Here, her family, friends and former colleagues look back on the star’s life and the events that snowballed in slow motion to back ‘Carrie’ into a corner she felt there was no way out of.  

In what was, for me, the most gut-wrenching moment in the programme, old home movie footage shows a young Caroline, seemingly without warning, seemingly without reason, burst into tears.  

Her mum, Christine, tells the audience that, from a young age, Caroline struggled to control her emotions; rollercoaster responses that continued as she got older, especially when dealing with the heartache of broken relationships.  

Caroline’s twin sister, Jody (palpably, along with her mum, broken by their loss), quietly relays the inevitability of it all. The fear of losing her sister had clung to her for a long time. 

Young Caroline

With all that talent (and not just for presenting, did you see her win Strictly? Wow.), Caroline’s fame was much deserved. Fame suited her, but she wasn’t suited to fame. 

For reasons I myself cannot fathom, a sizeable crowd on social media regularly thought it was OK to crucify Caroline. Screenshots of the venom poured on this young woman via Twitter will stop you in your tracks. 

We discover that – in the wake of her alleged assault on her boyfriend, a couple of months before her death – tabloid reporting was not just downright cruel, it was woven from downright lies.  

The documentary doesn’t aim to lay responsibility at anyone in particular’s door, although it’s pretty self-evident that the press’s final attacks and the CPS’s decision to take the assault charge to trial were the final straws for this already fragile human. 

Footage of two well-known TV personalities having digs at Caroline are shown. Did these fellow famous faces know that laughing at her crumbling career would weigh heavy on her? I very much doubt it. Was it right to feature the clips? Absolutely. We needed to see how even a throwaway comment can have a deep, lasting effect.  

Sadly, some of the audience weren’t wearing their glasses. 

Even before the emotional end of the reel (a montage of Caroline’s life set to 80’s classic Everybody Wants to Rule the World) flickered into our living rooms, people had already taken to Twitter to berate the two celebrities, even tagging them into their hastily typed, shame ‘n’ blame vitriol. 

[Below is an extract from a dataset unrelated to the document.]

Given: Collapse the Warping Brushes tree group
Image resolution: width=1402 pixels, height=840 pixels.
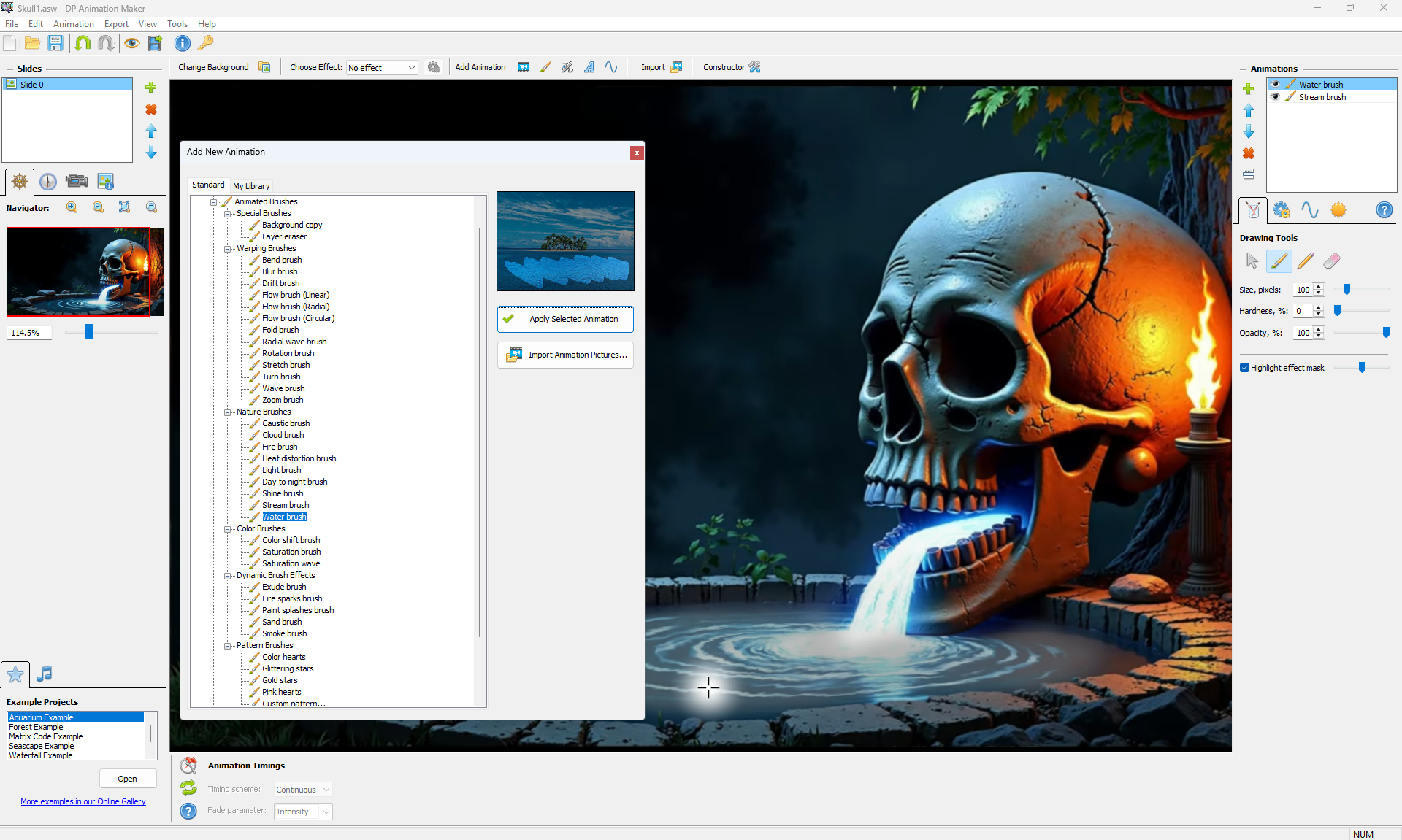Looking at the screenshot, I should [x=227, y=249].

I won’t name the celebrities. I want to help break the #BeCruel chain.   

You see, whilst Caroline Flack: Her Life and Death couldn’t quite convince everyone to #BeKind, it powerfully illustrated how mental illness doesn’t care who the hell it haunts.  

Who’s to say those who were tagged and dragged through the mud post documentary weren’t already haunted too? 

I read somewhere that one of Caroline’s final google searches was ‘people who blame’.  

Don’t blame. Don’t shame. In the words of Caroline herself, “In a world where you can be anything, be kind”.